__REQUIREMENT__. Turn the lines of the records from the line holding "At what coordinates" through the line holding "pyautogui.click(x=137, y=654)", inclusive, into a JSON list of strings, one string per line, with blank lines omitted. Leave the pictures out of the answer.

__ITEMS__.
- - -

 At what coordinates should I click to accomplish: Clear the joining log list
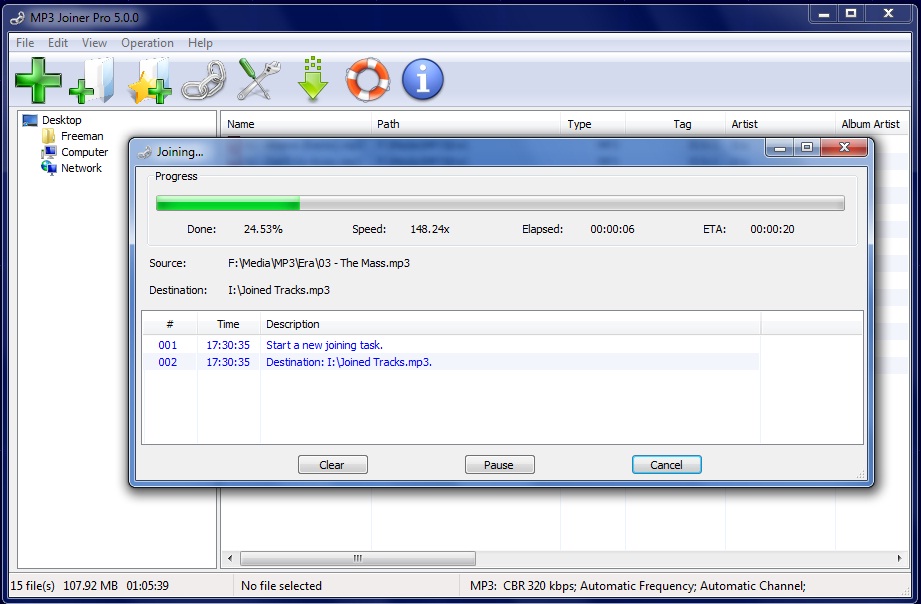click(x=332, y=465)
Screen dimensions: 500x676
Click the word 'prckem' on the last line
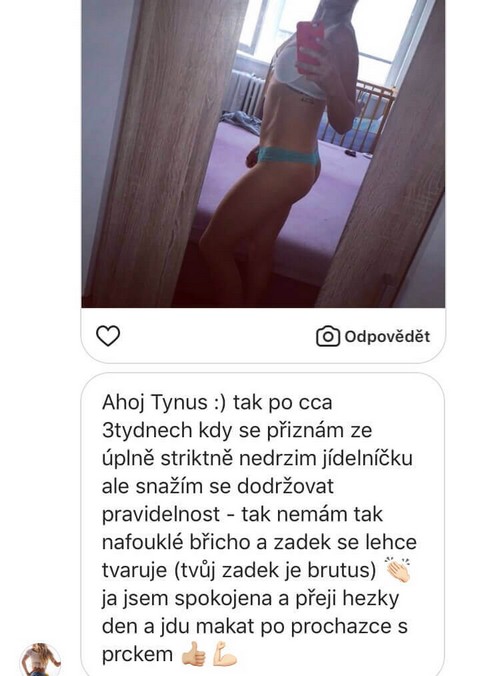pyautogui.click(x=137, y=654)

- - -

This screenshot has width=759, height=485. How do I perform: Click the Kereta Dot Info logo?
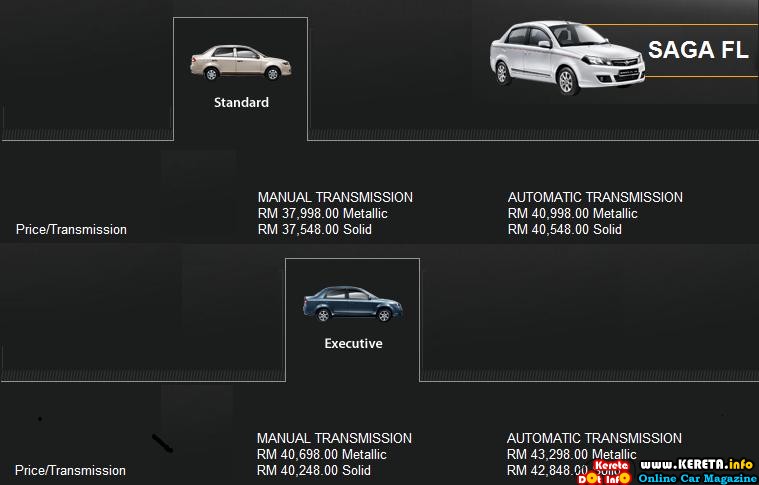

- - -

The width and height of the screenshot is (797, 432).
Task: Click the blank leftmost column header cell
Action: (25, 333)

- - -

__TASK ANSWER__.
[
  " At what coordinates should I click to accomplish: Clear the joining log list",
  "click(x=332, y=465)",
  "Screen dimensions: 500x676",
  "Click the word 'prckem' on the last line",
  "pyautogui.click(x=137, y=654)"
]